Keeping unforeseen events in mind, the Army wanted to reduce the pre-acclimatisation training period to faster deploy its troops to high-altitude locations in cases of emergency. And for this, the DRDO was mandated to carry out a study on how to reduce the pre-acclimatisation training period in May 2009 with budget of over `3 crore. Delhi-based Defence Institute of Physiology and Allied Sciences (DIPAS), a wing of DRDO, carried out the study for which they selected 210 soldiers. In order to study the soldiers’ physiology changes, they were asked to stay in a make-shift chamber filled with nitrogen for intermittent periods. But the Army has rubbished the study report and criticised the methods adopted by the DIPAS scientists.
In a strongly worded four-page letter to DIPAS on 10 September, the office of the Director General Armed Forces Medical Services (DGAFMS) has raised serious objections and sought explanation on various key points related to the study including selection of troops for the study, use of multiple investigators to collect data, use of master step test as an indicator of exercise performance for high altitude and disparity in heart rate date from the same cohort at different points of the report.
DIPAS had used intermittent hypoxia study at sea level before dispatching soldiers to high-altitude locations. Explaining the terminology, a DRDO scientist said that Intermittent Hypoxic Training (IHT) is a test protocol usually given to the individual with reduced oxygen concentration as prevailed in high altitude for pre-acclimatising them at sea level in a normobaric hypoxic chamber, before they are deployed for high mountain warfare.

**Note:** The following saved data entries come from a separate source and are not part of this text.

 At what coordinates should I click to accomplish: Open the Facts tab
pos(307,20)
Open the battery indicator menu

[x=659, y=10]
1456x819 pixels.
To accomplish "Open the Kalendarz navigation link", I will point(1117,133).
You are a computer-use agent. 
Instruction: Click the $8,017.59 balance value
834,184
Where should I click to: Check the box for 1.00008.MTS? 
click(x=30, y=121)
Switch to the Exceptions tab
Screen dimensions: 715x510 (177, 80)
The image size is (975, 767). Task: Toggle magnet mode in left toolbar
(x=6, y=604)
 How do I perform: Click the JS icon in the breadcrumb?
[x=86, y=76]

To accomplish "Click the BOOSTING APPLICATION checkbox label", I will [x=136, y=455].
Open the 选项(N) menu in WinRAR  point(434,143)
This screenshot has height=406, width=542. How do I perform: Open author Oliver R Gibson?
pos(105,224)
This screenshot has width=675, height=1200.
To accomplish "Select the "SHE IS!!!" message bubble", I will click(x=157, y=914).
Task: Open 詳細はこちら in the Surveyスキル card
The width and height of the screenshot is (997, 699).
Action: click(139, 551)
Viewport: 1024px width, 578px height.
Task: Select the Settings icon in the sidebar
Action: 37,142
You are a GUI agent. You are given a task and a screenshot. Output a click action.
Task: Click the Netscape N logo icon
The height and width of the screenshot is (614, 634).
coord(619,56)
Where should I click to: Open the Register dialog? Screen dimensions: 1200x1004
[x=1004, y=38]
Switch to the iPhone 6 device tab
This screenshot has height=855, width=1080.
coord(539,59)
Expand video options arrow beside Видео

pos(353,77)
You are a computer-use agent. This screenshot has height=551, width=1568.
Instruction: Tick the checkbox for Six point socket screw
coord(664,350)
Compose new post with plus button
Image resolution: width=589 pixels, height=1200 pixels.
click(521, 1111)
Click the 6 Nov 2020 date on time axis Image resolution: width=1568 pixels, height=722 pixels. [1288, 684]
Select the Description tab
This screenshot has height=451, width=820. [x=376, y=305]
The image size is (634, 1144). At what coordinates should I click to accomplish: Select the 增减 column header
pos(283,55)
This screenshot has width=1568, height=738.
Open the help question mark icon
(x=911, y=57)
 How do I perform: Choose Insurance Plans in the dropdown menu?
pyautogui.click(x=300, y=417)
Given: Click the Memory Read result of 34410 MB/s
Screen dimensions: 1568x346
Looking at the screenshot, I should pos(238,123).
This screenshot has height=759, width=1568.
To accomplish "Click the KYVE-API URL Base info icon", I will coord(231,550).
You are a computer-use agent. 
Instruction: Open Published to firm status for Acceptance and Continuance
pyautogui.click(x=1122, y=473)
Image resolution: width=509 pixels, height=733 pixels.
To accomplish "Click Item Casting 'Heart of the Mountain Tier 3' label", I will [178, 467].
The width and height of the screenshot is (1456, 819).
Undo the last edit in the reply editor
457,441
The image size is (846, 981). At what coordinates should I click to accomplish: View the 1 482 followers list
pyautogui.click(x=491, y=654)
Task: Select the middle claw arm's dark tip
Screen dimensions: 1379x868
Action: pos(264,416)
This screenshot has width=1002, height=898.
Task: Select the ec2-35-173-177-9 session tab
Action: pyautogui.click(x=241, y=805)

On the basis the outcome of the study, two costly normobaric hypoxic chambers were planned to be set up in Chandigarh to cater northern command and Sukhna for eastern command troops with a cost of over `10 lakh.
Reacting strongly to the samples of troops taken, that had men who had already served in high-altitude postings, the DGAFMS raised concerns on the validity of conclusions drawn from the data presented. While seeking justification for the selection of re-inductees as study subjects, the Army has said, “Current knowledge on the phenomenon of de-acclimatisation is limited. It is accepted by many experts in the field that certain physiological changes induces on exposure on high altitude may persist beyond one month of return to sea level.”
“Hence the choice of re-inductees as study subjects raises questions about the validity of date being presented, especially since the aim of the project is to extrapolate the findings to healthy soldiers being rapidly inducted to high altitude, in all probability, for the first time,” DGAFMC said in his detailed response to DIPAS study.